> [ЗАДАНИЯ]:
- A) Выпишите из текста об открытии Перкина фрагмент, начиная со слов «Большинство химиков, особенно» и продолжая до слов «что содержало краситель.» включительно.
- B) Ответьте на вопросы по тексту об открытии Перкина:
(i) Чем пахло в комнате, где работал Перкин?
(ii) Какое соединение Перкин выбрал, применяя метод «добавления и вычитания»?
(iii) Кто впервые открыл анилин и в каком году?
- C) Продолжите текст об открытии Перкина с того места, на котором он обрывается.

> [ИСХОДНЫЙ ТЕКСТ]:
★ ★ ★ ★ ★

Это была лаборатория любителя, коллекция грязных колбочек и пробирок и базовых химикатов энтузиаста. В комнате стоял запах аммиака. Стол, за которым работал Перкин, был покрыт пятнами от пролитых на него результатов предыдущих экспериментов и, скорее всего, чернил. Его окружал интерьер из картин и первых фотографий, кувшинов и кружек и других домашних безделушек, которые казались такими же неуместными в лаборатории, как и хрупкие кристаллы соды в любом другом доме в этом наполненном дымом жилом районе. Неожиданное место для самых романтичных и важных мгновений химии.
Оглядываясь назад, Перкин описывал свои действия беззаботным тоном: «Я пытался превратить искусственную основу в естественный алкалоид хинина, но в ходе эксперимента вместо бесцветного хинина получился красноватый порошок. Желая объяснить этот результат, я выбрал другую основу более простого состава, то есть анилин, и в этом случае получил совершенно черную субстанцию. Ее я очистил и высушил, и в сочетании с винным спиртом она дала пурпурную краску».
В действительности открытие в то время одной якобы простой молекулы редко могло оказать сильное влияние на развитие науки и всей промышленности. Из комнаты в доме его отца открывался вид на корабли в лондонских доках, а также на железную дорогу Лондона и Блэкволла – вдохновляющая картина путешествий и прогресса. Но взгляд Перкина вдаль не показал ему будущего, он не увидел фабрик в Ланкашире в 300 километрах отсюда, которые скоро будет шуметь под аккомпанемент его изобретения.
Химия была простой и включала тогда популярный метод «добавления и вычитания»: найти соединение, которое похоже на то, что ученый пытается создать, в этом случае Перкин выбрал аллилтолуидин и использовал два стандартных процесса – дистилляцию и окисление, чтобы изменить эту формулу, добавив кислород и убрав водород (в форме воды). Это был наивный маневр.
Большинство химиков, особенно обученных Гофманом в Королевском колледже, выкинули бы красноватый порошок в мусорное ведро и начали все заново. Именно интуиция, любознательность и талант Перкина, свобода в лаборатории, где за ним никто не наблюдал, подтолкнули его продолжить эксперимент и проверить эффект этой процедуры на анилине. И благодаря своим умениям, анализируя полученный в результате черный продукт, он также смог отделить пять процентов вещества, что содержало краситель.
К тому времени как Перкин открыл цвет мов, уже тридцать лет было известно, что анилин связан с красящими веществами и реакциями, в результате которых образуется краситель. Жидкость была впервые открыта прусским химиком Отто Унфердорбеном в 1826 году как один из нескольких продуктов, выделенных благодаря дистилляции природного растительного индиго. Несколько лет спустя химик Фридлиб Рунге синтезировал его благодаря перегонки каменноугольной смолы и увидел, что в сочетании с хлорной известью получается голубой цвет. Но считалось, что у таких красителей нет практического применения. В маловероятном случае, если бы ученому показалось, что оттенок может быть полезен для окрашивания женского платья, он бы решил, что такие мелочи недостойны его звания.

★ ★ ★ ★ ★

> [ПРЕДСТАВЛЕННЫЕ ДАННЫЕ]:
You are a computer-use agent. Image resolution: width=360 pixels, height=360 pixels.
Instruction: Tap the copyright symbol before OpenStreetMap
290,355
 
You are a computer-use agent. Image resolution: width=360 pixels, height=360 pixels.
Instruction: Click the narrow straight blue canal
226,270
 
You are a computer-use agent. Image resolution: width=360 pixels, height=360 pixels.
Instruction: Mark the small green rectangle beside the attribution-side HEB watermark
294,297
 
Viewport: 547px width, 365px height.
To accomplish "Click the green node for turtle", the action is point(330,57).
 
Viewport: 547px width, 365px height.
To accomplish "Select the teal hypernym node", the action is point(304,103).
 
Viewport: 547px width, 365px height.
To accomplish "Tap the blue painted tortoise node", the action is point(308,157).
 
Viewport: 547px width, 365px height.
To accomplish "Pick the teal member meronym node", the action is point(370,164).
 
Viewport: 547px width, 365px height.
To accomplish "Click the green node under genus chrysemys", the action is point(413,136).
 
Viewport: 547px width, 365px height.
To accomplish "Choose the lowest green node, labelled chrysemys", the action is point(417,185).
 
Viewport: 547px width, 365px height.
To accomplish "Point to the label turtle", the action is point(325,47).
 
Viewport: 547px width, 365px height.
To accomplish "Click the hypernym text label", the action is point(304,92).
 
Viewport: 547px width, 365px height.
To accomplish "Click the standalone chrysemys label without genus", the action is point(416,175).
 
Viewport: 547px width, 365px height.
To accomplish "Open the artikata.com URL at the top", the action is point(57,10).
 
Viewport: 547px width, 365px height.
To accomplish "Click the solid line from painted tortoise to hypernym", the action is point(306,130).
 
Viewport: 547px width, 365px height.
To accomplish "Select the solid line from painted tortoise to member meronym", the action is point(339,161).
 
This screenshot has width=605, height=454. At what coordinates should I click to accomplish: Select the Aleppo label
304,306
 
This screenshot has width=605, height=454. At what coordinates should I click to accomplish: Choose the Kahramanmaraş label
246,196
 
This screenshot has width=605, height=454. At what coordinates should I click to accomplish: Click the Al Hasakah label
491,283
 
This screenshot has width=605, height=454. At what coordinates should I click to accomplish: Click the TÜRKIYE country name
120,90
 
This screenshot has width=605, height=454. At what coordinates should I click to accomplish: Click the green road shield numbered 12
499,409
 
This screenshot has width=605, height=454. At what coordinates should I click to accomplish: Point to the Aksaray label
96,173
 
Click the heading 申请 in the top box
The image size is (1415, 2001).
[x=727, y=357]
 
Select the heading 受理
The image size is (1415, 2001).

★ ★ ★ ★ ★

> [ОТВЕТЫ К ЗАДАНИЯМ]:
- A)
Большинство химиков, особенно обученных Гофманом в Королевском колледже, выкинули бы красноватый порошок в мусорное ведро и начали все заново. Именно интуиция, любознательность и талант Перкина, свобода в лаборатории, где за ним никто не наблюдал, подтолкнули его продолжить эксперимент и проверить эффект этой процедуры на анилине. И благодаря своим умениям, анализируя полученный в результате черный продукт, он также смог отделить пять процентов вещества, что содержало краситель.

- B)
(i) Аммиаком.
(ii) Аллилтолуидин.
(iii) Прусский химик Отто Унфердорбен, в 1826 году.

- C)
Но Перкин с энтузиазмом отнесся к неожиданной находке. Химики ошибались каждый день, частично такова природа их работы. Но иногда ошибки уводили их в интересном направлении. Уильям покрыл шелковый платок своим красителем и восхитился новым оттенком. Он понял, что это красивый и яркий цвет, который не блекнет от стирки или долгого пребывания на солнце. Проблема заключалась в том, что делать дальше. «Показав краску нескольким друзьям, я получил советы подумать над производством в огромном масштабе».
Один из этих друзей – Артур Черч, с которым Перкин обсуждал якобы непреодолимую сложность получения более одного маленького стакана краски. Жидкий анилин было трудно синтезировать в большом количестве, и он был дорогим. Перкин никогда не был на фабрике и ничего не знал о производстве химикатов за пределами лаборатории. Он также не был знаком ни с кем из текстильной промышленности, к кому мог бы обратиться за советом.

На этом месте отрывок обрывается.